**Records shown**:
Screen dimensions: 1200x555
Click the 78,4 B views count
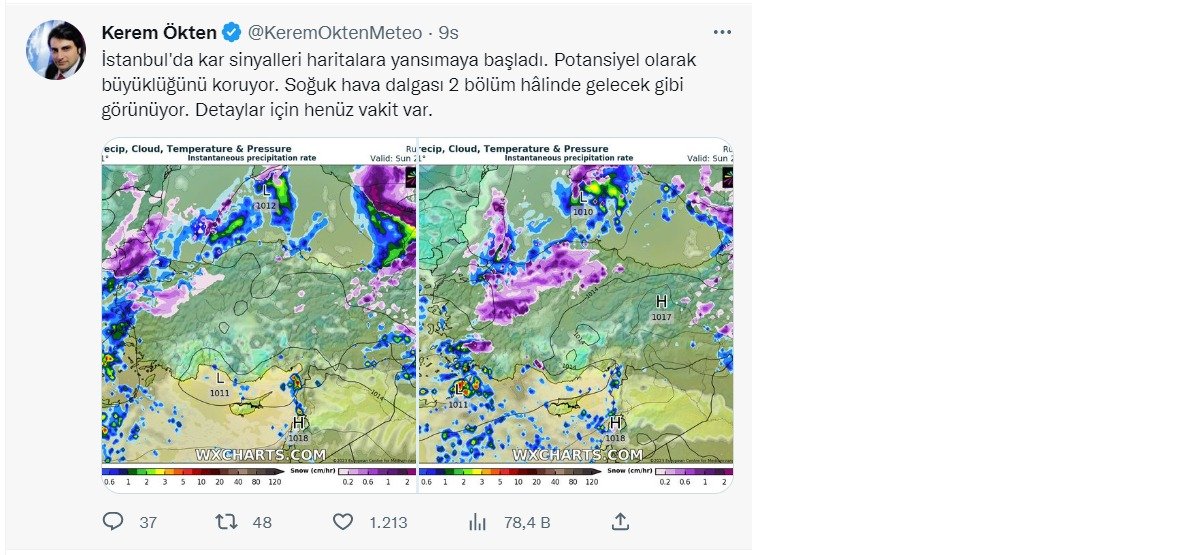point(527,522)
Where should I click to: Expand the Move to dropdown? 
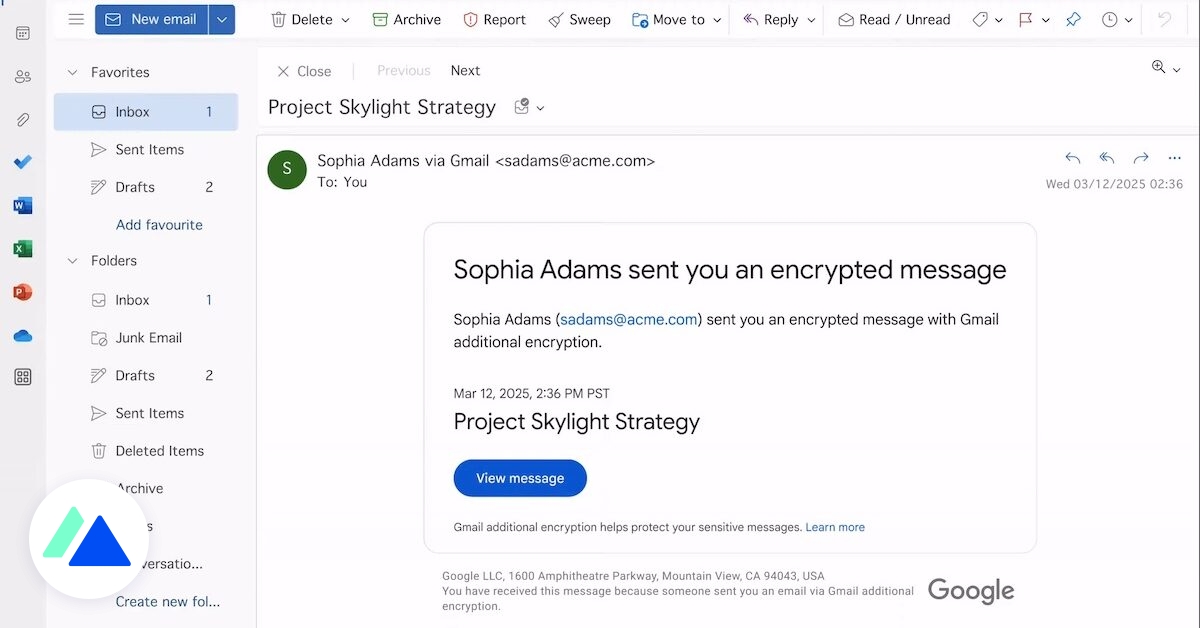tap(718, 20)
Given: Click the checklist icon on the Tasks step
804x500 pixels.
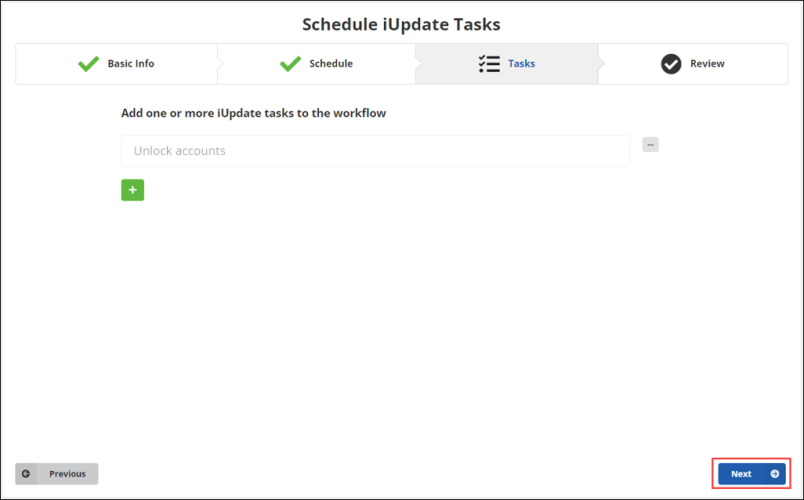Looking at the screenshot, I should point(489,64).
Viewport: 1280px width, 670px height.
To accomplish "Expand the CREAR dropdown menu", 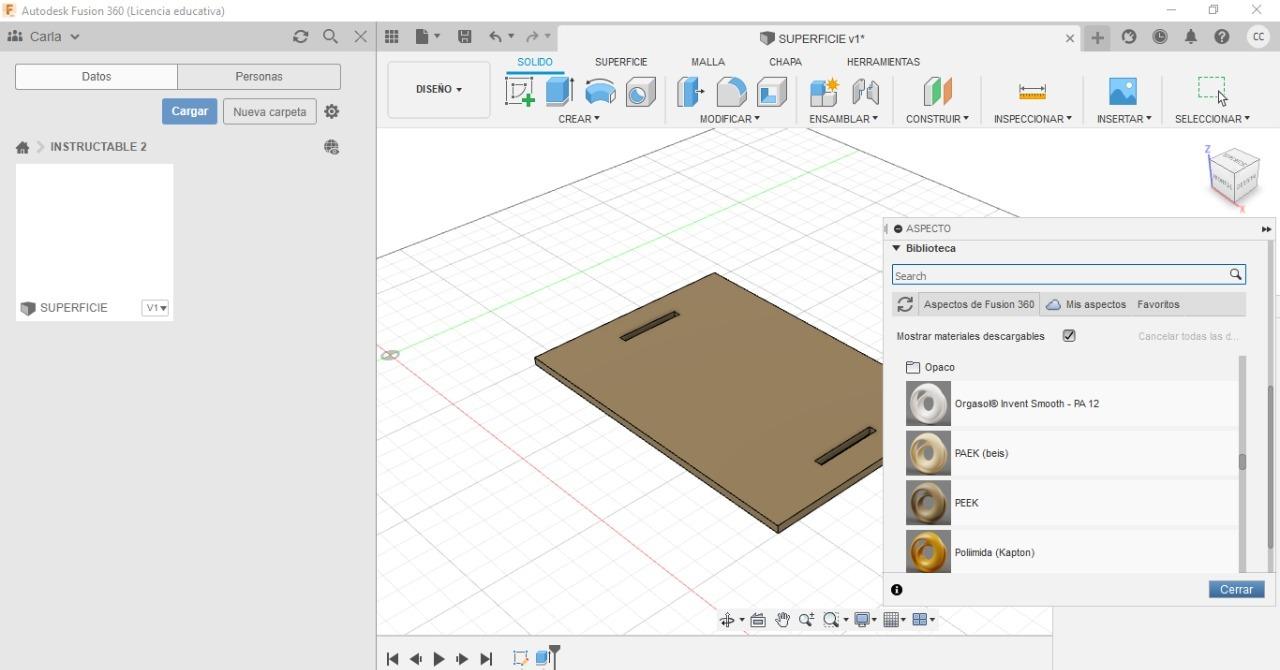I will click(579, 119).
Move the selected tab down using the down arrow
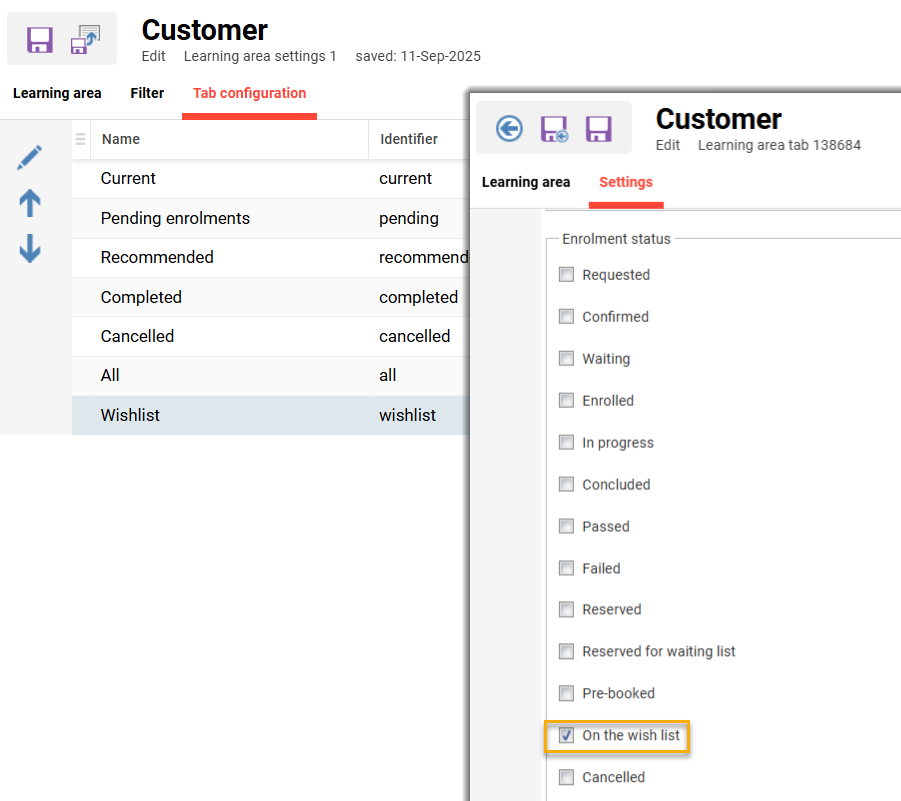Image resolution: width=901 pixels, height=801 pixels. (x=29, y=249)
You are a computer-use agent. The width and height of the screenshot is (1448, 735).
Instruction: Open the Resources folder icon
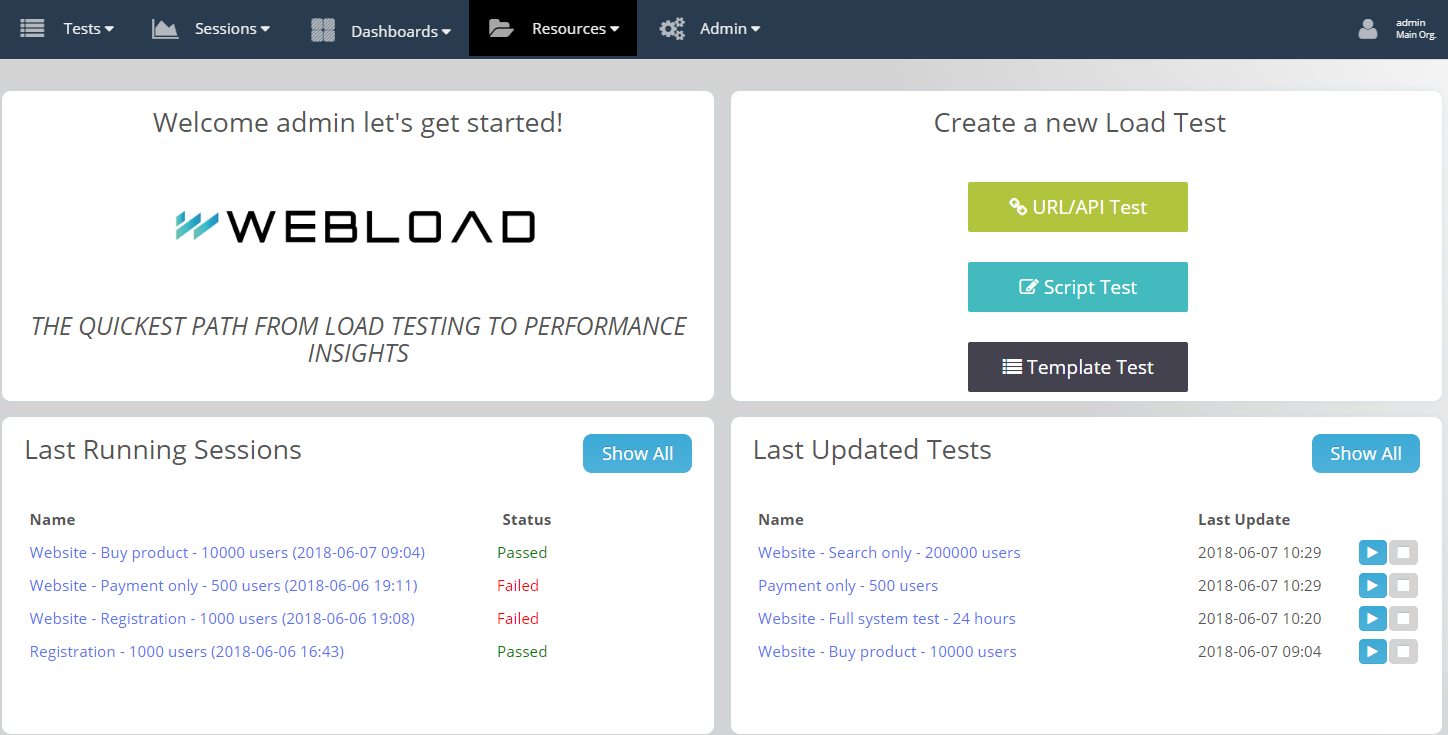point(499,27)
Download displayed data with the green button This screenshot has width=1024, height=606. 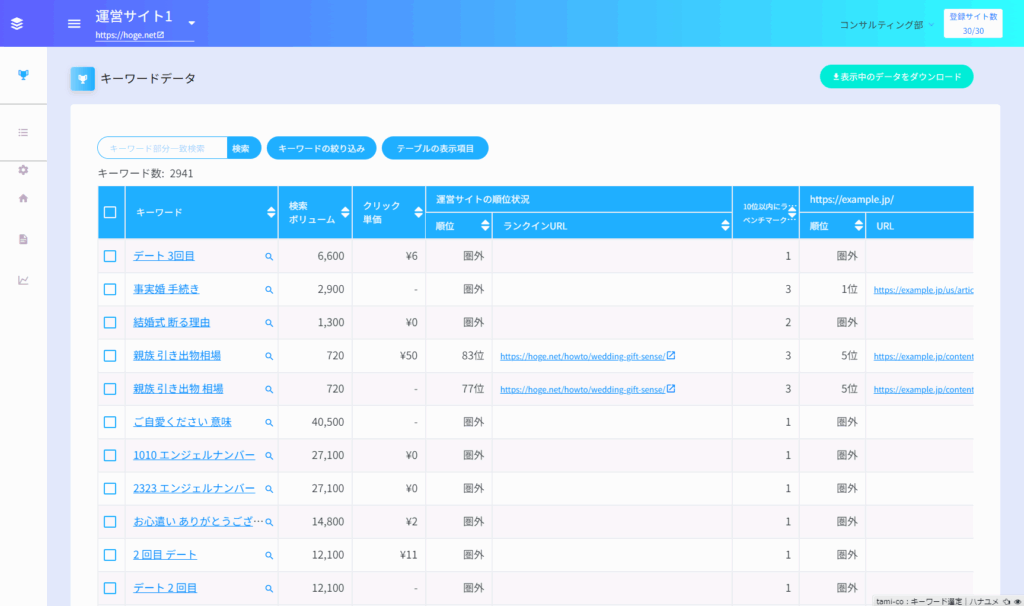pos(896,77)
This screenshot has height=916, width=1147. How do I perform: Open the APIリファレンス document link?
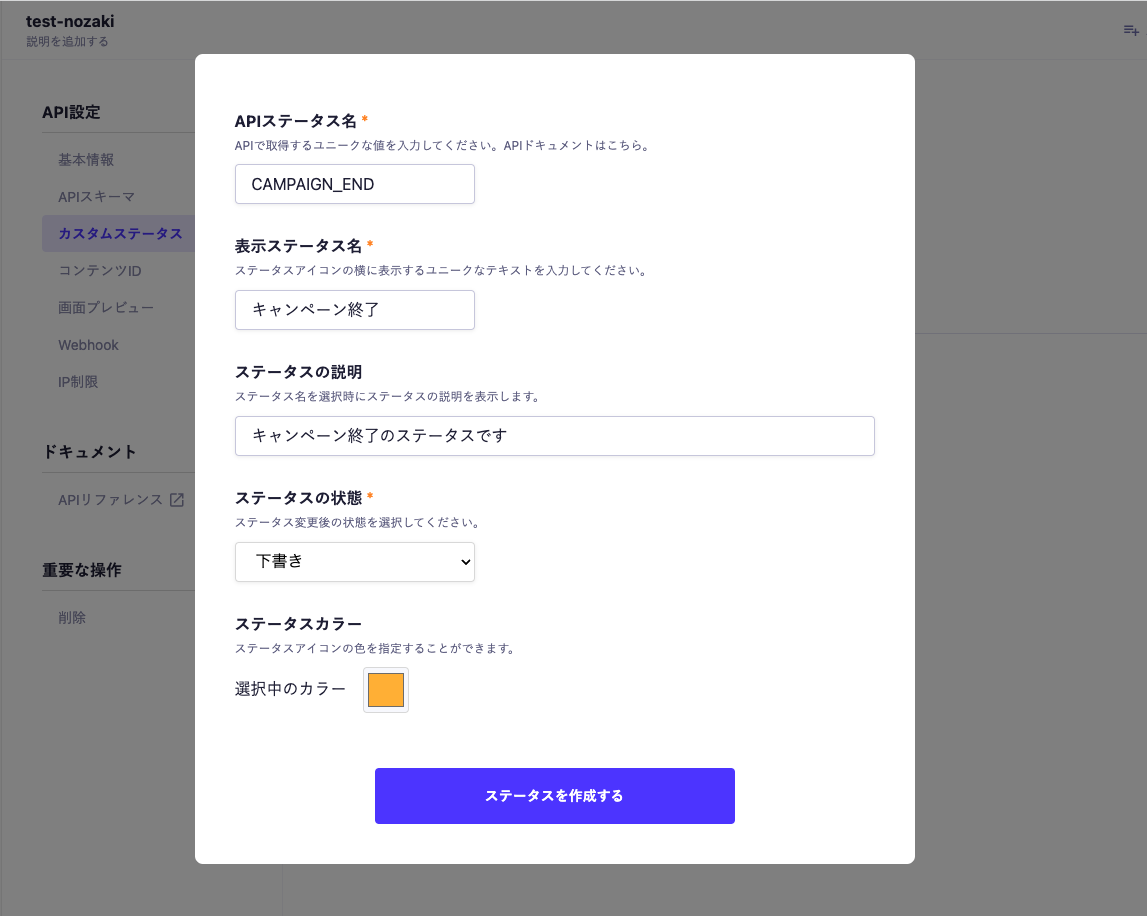pyautogui.click(x=110, y=500)
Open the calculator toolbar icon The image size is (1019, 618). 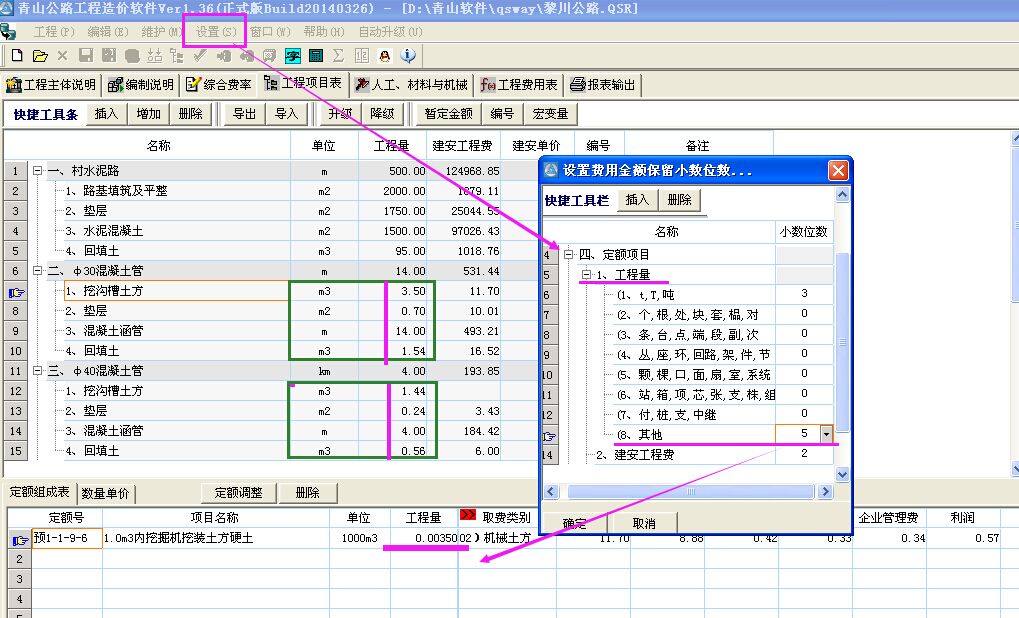point(316,56)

**Assignment**: Please restate the material above line by line, exactly, beginning at its first line and ending with the line that contains "Viewport: 1280px width, 670px height.", without any pictures.

**The completed task**:
Screen dimensions: 1200x555
Click the 78,4 B views count
point(527,522)
Where should I click to: Expand the Move to dropdown? 
tap(718, 20)
Given: Click the checklist icon on the Tasks step
804x500 pixels.
Looking at the screenshot, I should point(489,64).
Viewport: 1280px width, 670px height.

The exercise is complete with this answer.